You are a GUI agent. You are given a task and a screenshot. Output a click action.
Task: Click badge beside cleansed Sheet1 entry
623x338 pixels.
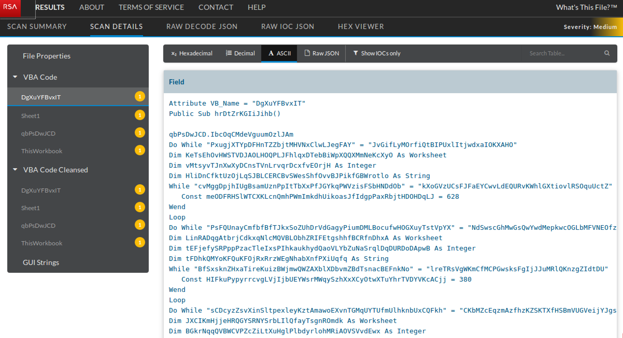pyautogui.click(x=140, y=207)
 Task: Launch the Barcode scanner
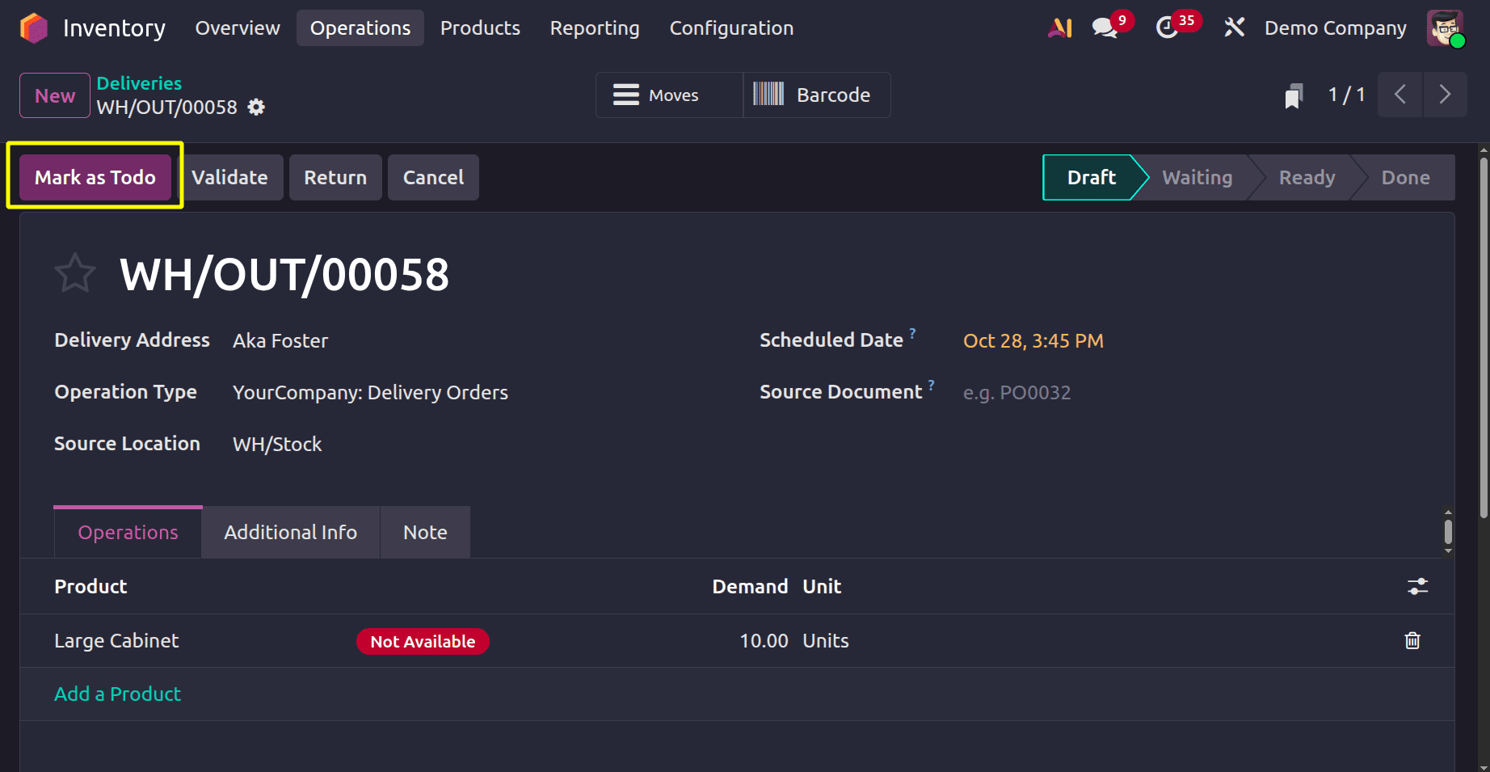tap(815, 95)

○ ○ ○ ○ ○

# Work task
Reproduce the lines above letter for letter. The pictures stay behind.

# Worked solution
You are a GUI agent. You are given a task and a screenshot. Output a click action.
Task: Click badge beside cleansed Sheet1 entry
623x338 pixels.
pyautogui.click(x=140, y=207)
 Task: Launch the Barcode scanner
tap(815, 95)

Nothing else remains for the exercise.